When Time Tilts: Reflections on 26 Years, Love, and What Remains
- Ronia Arabatlian
- Feb 17
- 2 min read
There is a particular kind of grief that arrives quietly, carried in numbers.
This year, Lara would have turned twenty-six. With that number comes a realization that returns to me again and again: the years since her death continue to grow, and one day they will outnumber the years she lived. I feel that shift approaching like a slow tilt of the earth—not abrupt, but undeniable.
What surprises me most is how much this grief is about time, not just loss.
In the early years after Lara’s death, time felt sharp and unforgiving. Each year without her was heavy and loud. Memories were close, almost pressing in on me. Her presence felt immediate, even in her absence.
Over time, something else has happened. Life has continued—as it does. And sometimes, unexpectedly, she feels farther away. Not gone. Not forgotten. Just not as near to the surface of daily life.
This is where a quieter fear emerges: If time keeps moving forward, what happens to memory?
I notice this most around birthdays and anniversaries. It’s not that I am forgetting Lara—it’s that remembering now requires intention. And that can feel unsettling, as though the passage of years might soften what once felt so vivid and unshakable.
Alongside this is another layer of grief: watching my older daughter move forward into her own life. This is the natural rhythm of things, and still, it stirs something tender. There was a time when my identity was rooted in active mothering—two children, constant movement, constant need. Loving Lara required urgency: advocacy, vigilance, presence at every level. Meaning lived in every hour because care was non-negotiable.
Now, life is slower.
The quiet can feel peaceful, and at other times, disorienting. There is space where intensity once lived. Silence where there was once noise. And I find myself asking questions I didn’t have time to ask before: Who am I now? Where does meaning live when caregiving no longer defines my days?
Faith meets me here—not as an answer, but as a companion.
I don’t believe time diminishes love. I believe it changes the way love is held.
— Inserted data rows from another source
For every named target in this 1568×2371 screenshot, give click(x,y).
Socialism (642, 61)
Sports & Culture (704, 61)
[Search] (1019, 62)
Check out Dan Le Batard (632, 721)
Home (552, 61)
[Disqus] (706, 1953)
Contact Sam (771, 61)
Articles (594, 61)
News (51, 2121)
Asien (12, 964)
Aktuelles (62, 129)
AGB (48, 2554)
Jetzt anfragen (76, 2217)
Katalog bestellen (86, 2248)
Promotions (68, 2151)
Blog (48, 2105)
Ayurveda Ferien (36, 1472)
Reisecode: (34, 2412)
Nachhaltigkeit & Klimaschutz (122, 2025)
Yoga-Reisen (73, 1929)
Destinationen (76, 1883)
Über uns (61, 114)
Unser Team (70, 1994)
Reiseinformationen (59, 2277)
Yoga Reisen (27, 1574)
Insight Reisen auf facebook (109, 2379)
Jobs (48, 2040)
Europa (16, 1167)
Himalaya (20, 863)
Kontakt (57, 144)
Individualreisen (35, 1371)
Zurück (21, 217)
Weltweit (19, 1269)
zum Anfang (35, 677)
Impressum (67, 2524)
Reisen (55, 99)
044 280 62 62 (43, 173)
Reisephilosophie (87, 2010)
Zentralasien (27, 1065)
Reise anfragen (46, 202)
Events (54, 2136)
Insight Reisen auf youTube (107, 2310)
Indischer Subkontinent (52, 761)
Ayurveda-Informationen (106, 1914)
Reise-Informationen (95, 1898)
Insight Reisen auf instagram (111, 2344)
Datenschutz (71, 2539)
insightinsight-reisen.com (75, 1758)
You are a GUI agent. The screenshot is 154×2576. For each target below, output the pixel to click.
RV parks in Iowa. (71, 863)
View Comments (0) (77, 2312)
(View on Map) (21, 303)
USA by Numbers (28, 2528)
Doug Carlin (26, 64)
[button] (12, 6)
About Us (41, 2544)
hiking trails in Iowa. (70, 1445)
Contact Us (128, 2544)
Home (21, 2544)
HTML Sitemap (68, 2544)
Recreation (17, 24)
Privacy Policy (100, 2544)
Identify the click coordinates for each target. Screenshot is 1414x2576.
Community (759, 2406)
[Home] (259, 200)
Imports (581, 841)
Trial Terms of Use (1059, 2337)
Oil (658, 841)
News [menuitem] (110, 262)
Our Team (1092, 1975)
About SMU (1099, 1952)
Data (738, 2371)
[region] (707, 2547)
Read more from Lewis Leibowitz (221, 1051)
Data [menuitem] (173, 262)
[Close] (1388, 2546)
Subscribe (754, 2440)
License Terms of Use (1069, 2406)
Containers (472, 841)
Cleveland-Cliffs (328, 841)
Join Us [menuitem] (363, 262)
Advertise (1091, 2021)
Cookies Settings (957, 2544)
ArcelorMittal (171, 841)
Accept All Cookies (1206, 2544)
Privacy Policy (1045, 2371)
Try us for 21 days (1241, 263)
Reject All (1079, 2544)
I trust that Lara is held in a way that does not fade, known in a way that does not require effort, and at peace in a realm where time does not keep score.
Perhaps the invitation is not to fight the passing of years, but to trust that what was sacred does not disappear simply because life continues.
This, I have come to understand, is part of post-traumatic growth—not the absence of grief, but the widening of the heart around it. Loving Lara reshaped my capacity for compassion, patience, and reverence for life’s fragility. She continues to guide my work, my faith, and the way I sit with others in their suffering.
Grief evolves, just as love does. It deepens, quiets, and asks different questions over time. And faith—when I allow it—whispers that nothing entrusted to God is ever truly lost.
So today, as time tilts again, I hold both what was and what is.
May what was given be blessed.
May what remains be held.
And may love, in all its forms, continue to unfold.